Беседы с Vеликими - стр. 41
– Я очень боюсь, что меня узнают в магазине где-нибудь…
– Не было еще такого?
– Нет. Правда, вот ехал я как-то на машине, и тут… Это была очень хорошая сцена – киношная! Слева от меня – «шестисотый». Первый светофор проехали. Второй светофор: ж-ж-ж, они стекло опускают. Переднее. Оттуда – абсолютно традиционный такой бандюган, лысый, с такой рожей, и спрашивает: «Вы Алексей Балабанов?» Ну так уж получилось… Следующий светофор. Заднее стекло открывается, там приличный мужик сидит такой и говорит: «Мы поспорили просто, он оказался прав». Стекло поднимается.
– А на что они спорили?
– Откуда я знаю?..
– Ну вот видишь, ты боялся, что тебя узнают, а вот узнали – и ничего страшного… Кстати, а ты почему пальцы кидаешь, тебя кто научил?
– Да я просто эмоциональный человек и энергичный.
– Это не бандитская стилистика?
– Нет. Когда я это начал, тогда такого не было. Когда я был хулиганом, такого не было.
– Ты постоянно противопоставляешь нормальных людей интеллигентам. Так, стало быть, ты не интеллигент?
– Нет.
– А что тебя отличает от интеллигента?
– Не знаю… Не знаю.
– Интеллигент – это, по-твоему, совсем плохо?
– Нет, почему… Вот тесть у меня интеллигент, он членкор Академии наук, у меня жена из интеллигентов, скажем так. У нее прадедушка был управляющий имениями графа Шереметьева – на всякий случай, не хер собачий. Они коренные питерцы. Я к ним очень хорошо отношусь – но сам я не такой. Я тебе говорю, у меня папа из сибирской деревни…
– То есть ты сам и есть тот народ, для которого ты делаешь свои фильмы.

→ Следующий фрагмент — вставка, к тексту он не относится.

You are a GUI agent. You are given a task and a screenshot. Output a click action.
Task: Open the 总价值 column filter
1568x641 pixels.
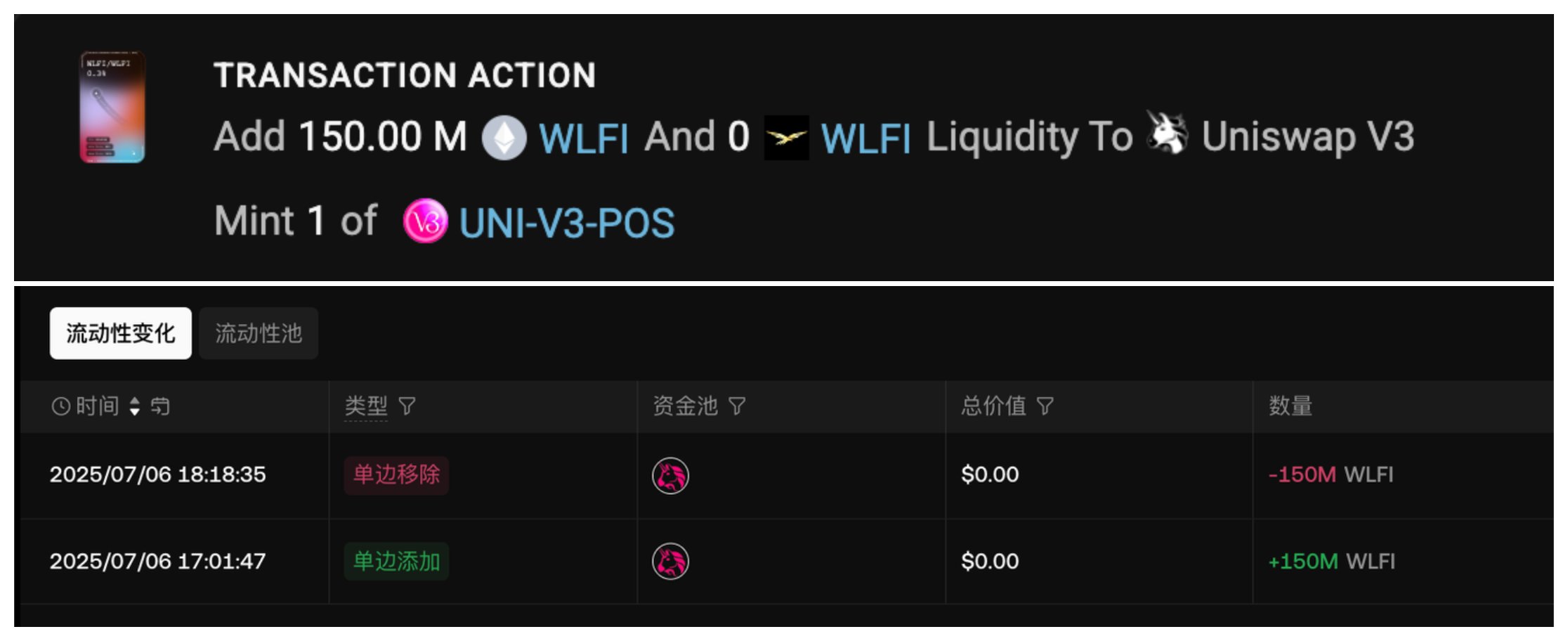[x=1045, y=406]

– Да! Да. Я считаю, что я народ.
– Скажи, пожалуйста, а почему ты говоришь, что Акунин – козел? Очень интересно…
– По-моему, это Бродский сказал, что Пикуль был любимым писателем советского мещанства. Так вот сегодня Акунин – писатель новорусского мещанства. Он был бы хорошим сценаристом. А писатели – Лесков, Достоевский, Толстой.
– Что, слова у Акунина плохо сложены?
– Да, плохо сложены. Эта новая русская литература не литература…
– А Пелевина ты же вроде любишь…
– Хорошая у него книга – «Жизнь насекомых».
– А ты бы мог это снять?
– На мой взгляд, это абсолютно некинематографично. Хотя кто-то б, может, и смог это снять – люди ж разные.
– Ты где-то, Алексей, сказал, что чем зарабатывать бабки, так лучше пить водку.
– Теперь я так не думаю.
– У меня есть идей пять или шесть. Самая первая – по Набокову, «Камера обскура».
Есть у меня такая история по мотивам произведения Алексея Толстого «Гиперболоид инженера Гарина». Там есть одна такая струя про Манцева – помнишь? Оливиновый пояс…
– А, как он там в тайге козу ебал, она от него сбежала, и это была трагедия почище Ромео и Джульетты. И еще Манцев был без зубов. И зубы мечтал вставить. Такие две мечты – вставить зубы и выебать козу.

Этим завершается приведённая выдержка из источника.